When a medicine is in development, questions emerge such as “What’s the right dose?” and “Would the medicine work better for certain people?” That’s where our Development Sciences team comes in. Their mission is to translate scientific hypotheses into therapeutic possibilities, understand the safety of a medicine and figure out the proper dosages.
Below we’ve gathered perspectives from researchers working in our Development Sciences group. Watch to learn more about the roles they play in bringing new medicines to people.
All medicines come with varying levels of risk. It's important that we understand those risks sooner rather than later. The safety assessment team starts working while medicines are still in the research stage and they continue to follow them through clinical development and evaluate a medicine’s safety even after a medicine is approved.
Pharmacokinetics, Pharmacodynamics and Clinical Pharmacology
Before a potential medicine is used to help treat someone, researchers need to develop simulations to test how it might behave in the body. We need to understand where it goes, how long it will last, and if it will reach its intended target.
“Clinical pharmacology is the science of learning what the body does to a drug – where does it go, how is it absorbed, how is it cleared, how is it metabolized.”
– Amita Joshi, Vice President and Global Head of Clinical Pharmacology
As our medicines get more complex so do the methods we use to understand how they work. In BioAnalytical Sciences, we study how the chemical composition of the medicine interacts with the body.
“BioAnalytical Sciences specializes in implementing technologies in order to measure the molecules in clinical samples from patients,”
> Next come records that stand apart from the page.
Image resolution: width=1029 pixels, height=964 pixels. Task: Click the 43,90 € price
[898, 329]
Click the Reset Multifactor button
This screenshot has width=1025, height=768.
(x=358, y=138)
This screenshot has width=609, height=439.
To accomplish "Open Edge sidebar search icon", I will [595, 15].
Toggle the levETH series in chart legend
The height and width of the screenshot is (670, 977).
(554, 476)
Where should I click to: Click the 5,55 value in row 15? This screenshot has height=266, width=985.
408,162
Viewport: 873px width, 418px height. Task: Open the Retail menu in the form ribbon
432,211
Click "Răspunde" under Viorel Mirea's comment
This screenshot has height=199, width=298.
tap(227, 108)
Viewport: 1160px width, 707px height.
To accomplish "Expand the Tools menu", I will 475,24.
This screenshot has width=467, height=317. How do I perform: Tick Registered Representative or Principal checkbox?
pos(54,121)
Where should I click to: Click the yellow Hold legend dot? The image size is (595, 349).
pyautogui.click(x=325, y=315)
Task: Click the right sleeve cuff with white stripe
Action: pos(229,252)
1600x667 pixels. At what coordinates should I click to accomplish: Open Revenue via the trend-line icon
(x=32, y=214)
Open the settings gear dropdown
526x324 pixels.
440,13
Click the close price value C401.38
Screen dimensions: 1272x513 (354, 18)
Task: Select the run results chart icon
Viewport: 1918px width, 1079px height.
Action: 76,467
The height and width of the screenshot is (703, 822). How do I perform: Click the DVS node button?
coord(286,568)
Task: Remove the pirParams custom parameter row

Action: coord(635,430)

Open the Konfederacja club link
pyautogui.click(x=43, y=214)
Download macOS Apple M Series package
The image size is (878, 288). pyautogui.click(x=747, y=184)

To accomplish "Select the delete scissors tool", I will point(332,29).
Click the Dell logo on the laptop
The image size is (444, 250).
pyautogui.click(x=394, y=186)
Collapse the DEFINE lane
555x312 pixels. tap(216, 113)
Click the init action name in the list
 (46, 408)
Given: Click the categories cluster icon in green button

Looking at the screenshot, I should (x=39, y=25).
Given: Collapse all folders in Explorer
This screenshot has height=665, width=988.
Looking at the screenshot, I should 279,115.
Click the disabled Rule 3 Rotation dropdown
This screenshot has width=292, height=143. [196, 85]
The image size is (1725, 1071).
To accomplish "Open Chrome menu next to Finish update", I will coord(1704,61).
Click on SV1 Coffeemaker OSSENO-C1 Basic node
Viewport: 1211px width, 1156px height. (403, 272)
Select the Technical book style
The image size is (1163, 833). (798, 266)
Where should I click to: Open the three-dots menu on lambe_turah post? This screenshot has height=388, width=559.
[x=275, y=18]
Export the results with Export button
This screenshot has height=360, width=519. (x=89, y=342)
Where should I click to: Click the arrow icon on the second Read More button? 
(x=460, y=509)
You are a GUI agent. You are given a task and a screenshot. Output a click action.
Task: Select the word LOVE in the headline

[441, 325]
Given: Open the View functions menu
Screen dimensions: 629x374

– Patricia Siguenza, Head of BioAnalytical Sciences
Some medicines are designed to target specific people who have a particular form of a disease. It’s the job of the Diagnostic Discovery team to make sure the medicines developed match those specific targets.
Researching diagnostics is one of the first steps to developing targeted medicines. By understanding the underlying biology of disease, we can develop targeted medicines as well as diagnostic tests. While some medicines are for a broad population, others are intended for a specific population defined by biomarkers.